O benefício vai na linha de pesquisas sobre o tema, que recomendam empresas oferecerem acolhimento e alternativas de cuidado a funcionárias com dores incapacitantes.
Um estudo da Academy of Managed Care Pharmacy, de 2017, aponta que uma mulher com endometriose perde, em média, seis horas de produtividade no trabalho por semana. Os pesquisadores analisaram dados de aproximadamente 1,4 mil mulheres diagnosticadas com endometriose em 10 países, incluindo o Brasil. A endometriose é uma doença que atinge uma em cada dez mulheres no país, segundo dados do Ministério da Saúde.
Roberta Faria afirma que ampliar o benefício a todas as pessoas que menstruam na empresa, e não somente àquelas que têm alguma condição de saúde conhecida, não trouxe impacto negativo na produtividade. “Entendemos que produtividade não equivale a tempo na frente do computador, mas a qualidade de entrega. Quando você não está no seu melhor momento, você não está entregando muito mesmo”, defende.
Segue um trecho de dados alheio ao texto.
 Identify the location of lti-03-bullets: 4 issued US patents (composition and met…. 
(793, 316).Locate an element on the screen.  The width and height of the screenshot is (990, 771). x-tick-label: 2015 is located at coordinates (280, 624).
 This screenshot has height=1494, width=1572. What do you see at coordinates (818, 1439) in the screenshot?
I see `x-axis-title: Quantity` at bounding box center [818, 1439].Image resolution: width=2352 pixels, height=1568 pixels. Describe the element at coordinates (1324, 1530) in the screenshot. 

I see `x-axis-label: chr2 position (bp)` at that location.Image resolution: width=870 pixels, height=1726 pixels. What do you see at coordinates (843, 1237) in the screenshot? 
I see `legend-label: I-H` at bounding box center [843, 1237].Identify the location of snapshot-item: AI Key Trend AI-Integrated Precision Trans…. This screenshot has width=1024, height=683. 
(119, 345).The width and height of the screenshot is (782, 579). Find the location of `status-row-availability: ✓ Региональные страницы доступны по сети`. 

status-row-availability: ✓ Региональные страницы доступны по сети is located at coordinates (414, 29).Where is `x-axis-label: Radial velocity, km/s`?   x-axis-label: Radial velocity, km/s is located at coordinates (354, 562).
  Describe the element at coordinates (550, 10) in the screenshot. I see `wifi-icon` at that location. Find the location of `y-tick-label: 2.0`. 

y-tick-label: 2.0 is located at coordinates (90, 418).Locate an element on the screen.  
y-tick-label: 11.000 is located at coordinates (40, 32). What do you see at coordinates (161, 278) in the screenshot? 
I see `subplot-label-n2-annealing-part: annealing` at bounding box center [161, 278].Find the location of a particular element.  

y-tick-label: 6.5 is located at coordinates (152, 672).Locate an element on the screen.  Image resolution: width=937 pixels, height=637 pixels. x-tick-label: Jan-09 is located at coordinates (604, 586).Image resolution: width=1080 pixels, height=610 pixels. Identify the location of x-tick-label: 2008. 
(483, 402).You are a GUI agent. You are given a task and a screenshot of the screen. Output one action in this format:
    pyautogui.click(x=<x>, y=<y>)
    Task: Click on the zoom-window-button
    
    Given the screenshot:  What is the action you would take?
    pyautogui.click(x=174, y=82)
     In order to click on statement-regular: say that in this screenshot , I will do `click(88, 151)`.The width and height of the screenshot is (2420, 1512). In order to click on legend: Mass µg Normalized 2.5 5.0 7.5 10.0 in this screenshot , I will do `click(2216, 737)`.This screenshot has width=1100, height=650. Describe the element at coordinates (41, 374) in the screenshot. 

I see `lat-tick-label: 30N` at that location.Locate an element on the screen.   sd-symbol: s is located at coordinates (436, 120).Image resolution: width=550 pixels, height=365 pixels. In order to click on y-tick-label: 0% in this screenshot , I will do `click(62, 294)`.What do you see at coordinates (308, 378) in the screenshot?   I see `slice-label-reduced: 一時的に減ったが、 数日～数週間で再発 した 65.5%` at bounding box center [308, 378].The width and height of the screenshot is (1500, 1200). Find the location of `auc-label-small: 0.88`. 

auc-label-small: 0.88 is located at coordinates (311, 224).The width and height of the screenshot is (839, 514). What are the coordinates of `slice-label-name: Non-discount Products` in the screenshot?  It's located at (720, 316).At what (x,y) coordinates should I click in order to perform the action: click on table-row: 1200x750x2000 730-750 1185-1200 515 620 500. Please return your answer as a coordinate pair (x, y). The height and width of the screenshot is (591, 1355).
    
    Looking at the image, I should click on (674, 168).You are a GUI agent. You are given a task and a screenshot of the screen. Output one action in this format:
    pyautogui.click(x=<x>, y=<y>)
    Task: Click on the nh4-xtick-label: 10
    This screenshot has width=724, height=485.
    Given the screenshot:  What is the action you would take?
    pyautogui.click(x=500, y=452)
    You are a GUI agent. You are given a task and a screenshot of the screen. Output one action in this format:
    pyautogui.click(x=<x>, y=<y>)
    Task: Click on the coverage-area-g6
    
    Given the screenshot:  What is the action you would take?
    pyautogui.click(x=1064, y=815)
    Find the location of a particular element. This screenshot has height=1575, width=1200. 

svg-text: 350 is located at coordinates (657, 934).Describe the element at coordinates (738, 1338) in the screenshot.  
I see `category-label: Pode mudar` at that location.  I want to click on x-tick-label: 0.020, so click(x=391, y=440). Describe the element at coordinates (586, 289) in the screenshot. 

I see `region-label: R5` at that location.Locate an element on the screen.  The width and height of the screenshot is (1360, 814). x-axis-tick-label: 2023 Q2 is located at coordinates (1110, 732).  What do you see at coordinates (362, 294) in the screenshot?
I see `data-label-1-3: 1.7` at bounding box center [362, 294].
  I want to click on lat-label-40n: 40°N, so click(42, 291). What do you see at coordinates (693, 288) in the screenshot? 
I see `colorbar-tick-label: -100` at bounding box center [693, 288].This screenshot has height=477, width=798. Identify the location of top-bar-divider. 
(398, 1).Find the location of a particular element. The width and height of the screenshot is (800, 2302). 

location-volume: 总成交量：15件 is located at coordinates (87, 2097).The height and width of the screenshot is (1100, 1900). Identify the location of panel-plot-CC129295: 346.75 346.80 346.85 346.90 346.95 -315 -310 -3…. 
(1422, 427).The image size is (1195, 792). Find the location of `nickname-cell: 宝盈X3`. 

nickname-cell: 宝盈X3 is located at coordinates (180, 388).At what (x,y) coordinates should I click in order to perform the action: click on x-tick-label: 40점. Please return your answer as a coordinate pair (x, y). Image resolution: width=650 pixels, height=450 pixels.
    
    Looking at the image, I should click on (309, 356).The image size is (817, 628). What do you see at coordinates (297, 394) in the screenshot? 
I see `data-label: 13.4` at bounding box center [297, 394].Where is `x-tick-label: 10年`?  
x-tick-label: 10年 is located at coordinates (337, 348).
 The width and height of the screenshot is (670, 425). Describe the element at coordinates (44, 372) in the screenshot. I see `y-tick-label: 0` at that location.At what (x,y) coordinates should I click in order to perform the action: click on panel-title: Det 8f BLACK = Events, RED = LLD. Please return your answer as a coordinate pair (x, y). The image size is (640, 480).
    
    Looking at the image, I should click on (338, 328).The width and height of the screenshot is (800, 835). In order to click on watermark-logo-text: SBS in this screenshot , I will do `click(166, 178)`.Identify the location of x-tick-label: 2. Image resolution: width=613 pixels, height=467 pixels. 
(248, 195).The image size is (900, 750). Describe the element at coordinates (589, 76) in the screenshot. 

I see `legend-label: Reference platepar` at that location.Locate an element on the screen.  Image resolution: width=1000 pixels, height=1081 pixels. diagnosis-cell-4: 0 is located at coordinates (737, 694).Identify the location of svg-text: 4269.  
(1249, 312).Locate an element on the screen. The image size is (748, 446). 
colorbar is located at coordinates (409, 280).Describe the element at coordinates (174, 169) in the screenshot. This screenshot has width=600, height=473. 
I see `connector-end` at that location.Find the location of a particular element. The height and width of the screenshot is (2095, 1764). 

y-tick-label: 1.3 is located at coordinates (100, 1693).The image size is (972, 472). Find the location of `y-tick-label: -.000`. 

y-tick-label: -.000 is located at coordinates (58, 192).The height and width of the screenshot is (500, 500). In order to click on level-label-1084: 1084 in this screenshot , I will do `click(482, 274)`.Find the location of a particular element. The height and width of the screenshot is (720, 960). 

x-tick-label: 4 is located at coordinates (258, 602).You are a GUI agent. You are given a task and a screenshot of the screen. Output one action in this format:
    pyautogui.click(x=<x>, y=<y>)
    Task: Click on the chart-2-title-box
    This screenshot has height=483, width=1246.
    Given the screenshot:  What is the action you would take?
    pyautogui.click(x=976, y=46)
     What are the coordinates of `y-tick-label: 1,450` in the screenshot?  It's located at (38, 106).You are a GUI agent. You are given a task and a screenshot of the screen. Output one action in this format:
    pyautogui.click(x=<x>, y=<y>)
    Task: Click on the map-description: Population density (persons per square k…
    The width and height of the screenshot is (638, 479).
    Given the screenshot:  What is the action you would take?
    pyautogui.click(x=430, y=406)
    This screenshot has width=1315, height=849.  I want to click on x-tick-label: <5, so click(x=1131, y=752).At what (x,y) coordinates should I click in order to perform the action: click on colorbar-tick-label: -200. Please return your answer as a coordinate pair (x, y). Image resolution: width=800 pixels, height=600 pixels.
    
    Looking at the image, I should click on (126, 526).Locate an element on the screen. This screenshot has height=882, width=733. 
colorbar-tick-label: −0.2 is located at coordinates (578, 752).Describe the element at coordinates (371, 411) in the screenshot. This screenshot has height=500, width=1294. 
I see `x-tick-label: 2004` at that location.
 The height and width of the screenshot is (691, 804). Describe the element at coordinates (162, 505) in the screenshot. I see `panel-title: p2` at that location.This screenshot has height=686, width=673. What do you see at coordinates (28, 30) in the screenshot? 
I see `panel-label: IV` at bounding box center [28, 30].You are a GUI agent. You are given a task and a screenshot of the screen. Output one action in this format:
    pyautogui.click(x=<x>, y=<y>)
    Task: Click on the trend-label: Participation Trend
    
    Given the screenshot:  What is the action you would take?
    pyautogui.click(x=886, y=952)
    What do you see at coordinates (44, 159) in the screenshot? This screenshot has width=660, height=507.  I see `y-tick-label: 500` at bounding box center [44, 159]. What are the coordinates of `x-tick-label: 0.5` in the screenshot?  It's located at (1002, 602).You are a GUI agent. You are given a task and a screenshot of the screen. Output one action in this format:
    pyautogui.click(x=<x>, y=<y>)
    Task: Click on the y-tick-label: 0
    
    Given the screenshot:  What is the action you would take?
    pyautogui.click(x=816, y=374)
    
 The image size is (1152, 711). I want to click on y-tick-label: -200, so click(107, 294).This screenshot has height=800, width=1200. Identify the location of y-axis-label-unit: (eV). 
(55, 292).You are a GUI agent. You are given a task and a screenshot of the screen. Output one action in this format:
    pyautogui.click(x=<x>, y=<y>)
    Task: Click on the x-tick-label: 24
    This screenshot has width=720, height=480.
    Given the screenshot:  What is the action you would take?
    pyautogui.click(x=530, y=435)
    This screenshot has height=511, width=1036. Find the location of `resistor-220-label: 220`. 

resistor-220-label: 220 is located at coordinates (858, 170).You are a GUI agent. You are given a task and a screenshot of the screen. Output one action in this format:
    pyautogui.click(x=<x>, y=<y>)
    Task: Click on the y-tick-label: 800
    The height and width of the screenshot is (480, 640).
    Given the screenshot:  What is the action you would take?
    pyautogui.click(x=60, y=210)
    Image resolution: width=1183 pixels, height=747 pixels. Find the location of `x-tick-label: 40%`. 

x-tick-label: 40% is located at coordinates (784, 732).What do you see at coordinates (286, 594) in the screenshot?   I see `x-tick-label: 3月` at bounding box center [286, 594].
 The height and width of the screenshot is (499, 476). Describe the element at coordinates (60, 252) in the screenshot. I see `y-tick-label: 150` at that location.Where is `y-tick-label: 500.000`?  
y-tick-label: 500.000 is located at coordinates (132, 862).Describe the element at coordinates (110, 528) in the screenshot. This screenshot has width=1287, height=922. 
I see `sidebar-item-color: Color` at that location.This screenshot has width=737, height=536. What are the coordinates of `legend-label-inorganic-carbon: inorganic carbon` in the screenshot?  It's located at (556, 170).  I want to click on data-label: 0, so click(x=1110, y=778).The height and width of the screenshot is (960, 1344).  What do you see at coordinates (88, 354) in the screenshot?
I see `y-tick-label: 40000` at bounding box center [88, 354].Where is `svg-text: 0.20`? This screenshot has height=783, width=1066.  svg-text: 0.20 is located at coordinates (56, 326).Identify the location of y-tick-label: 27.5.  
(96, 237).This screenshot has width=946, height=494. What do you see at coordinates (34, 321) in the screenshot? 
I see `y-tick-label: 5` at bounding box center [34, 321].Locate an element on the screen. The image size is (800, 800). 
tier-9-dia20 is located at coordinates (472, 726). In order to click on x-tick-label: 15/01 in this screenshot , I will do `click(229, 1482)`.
“Temos uma relação madura com as pessoas. Cada um sabe o que tem que fazer, os prazos e que se achar que não vai dar conta, vai renegociar, redistribuir, conversar com a equipe. O trabalho vai ser entregue, só que vai ter essa pausa.”
Roberta Faria, cofundadora e CEO do Grupo MOL.
A CEO diz entender que os caminhos que o grupo encontrou podem não ser aplicados por todos os setores, mas defende a licença menstrual para todos, com adaptações necessárias para cada empresa e seu tipo de negócio.
A iniciativa ganhou o prêmio Think Work Flash Innovations, em 2023, na categoria Remuneração e Benefícios, e levou o troféu de Destaque do Ano.